Happy Mother's Day Mommy!!

Okay so this might not be the best picture of my mother and I, but it's all I've got. (hint hint wink wink) Any Hoo--Mother's day is just around the corner and I wanted to say a couple of things. My mother is someone I've always considered my role model. Ever since I was a little girl I've looked up to her. I remember being only 5 years old and bragging to our neighborhood babysitter that my mommy made the best monster cookies. And she does. I remember being 10 years old and sick with Pneumonia and my mother made me feel better just by her touch. I remember when I was 14 years old and felt like the world was crashing down on me, my mother was there to pick up the pieces-no matter how big or small.

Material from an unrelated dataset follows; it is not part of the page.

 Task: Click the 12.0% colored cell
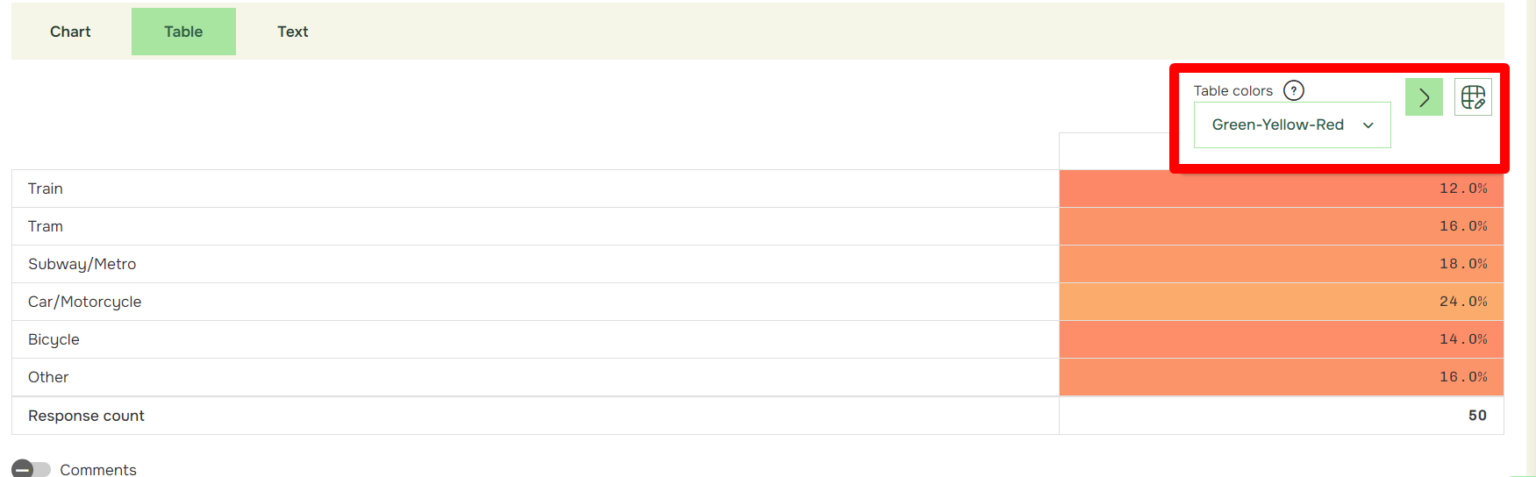[1281, 188]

I remember when I was 16 years old and got my heart broken for the first time, my mother was there to wipe away my tears. I remember when I was 18 years old and graduated high school, my mother was in the stands cheering louder then anyone. I remember when I was 20 years old and gave birth to my first born son, my mother was there to hold my hand and tell me to push. I remember when I was 21 years old and I gave birth to my beautiful baby girl, my mother was there to hold my hair back and tell my to breath. I remember when I was 25 years old and left my abusive husband, my mother was there to shelter me and show nothing but love and support. I remember when I was 28 years old and wanted to marry my first love, my mother through me the most wonderful wedding any little girl could have ever imagined. I remember when I was 31years old and had to make the hardest decision of my life, my mother was there to smooth out my fears. My mother is the life that I breath. She is the reason that I'm alive. She's my Mommy and I love her!!

Apr 15, 2008

Counseling, Therapy and Betrayal

It has been a real up and down week for our family. Chris started therapy on his back. I have to go to rehabilitation on my hips. Emma is starting therapy for her anxiety. And my best friend in the world stabbed me in the back. Let me start with Emma Jane. We had a meeting at her school last week about her attention span and anxiety at school. Emma is a bright student but has a hard time concentrating on reading and math. She is fine in both subjects, in fact she went from a C to a B in all subjects. She is trying really hard and Chris and I can see this. We just think that she needs a little help. Someone who can teach her to cope with her anxiety. She starts in about 2-3 weeks. Emma will go once a week with a counselor specializing in her needs. Does that make sense? Hope so. Anyway, Emma is looking forward to this. She doesn't like having anxiety attacks either. Chris and I have to go the physical therapy for our back and hips. Chris has had back issues for a while now and it's just getting too bad. So he had to get help. I, myself have really had issues with my hips for the last 15 years or so. It feels like my bones are paying me back for my rowdy youth. Who knows?! As for the betrayal. Let's just say I have 2 less people to buy birthday and holiday gifts for. Just keep thinking..........POSITIVE THOUGHTS!!!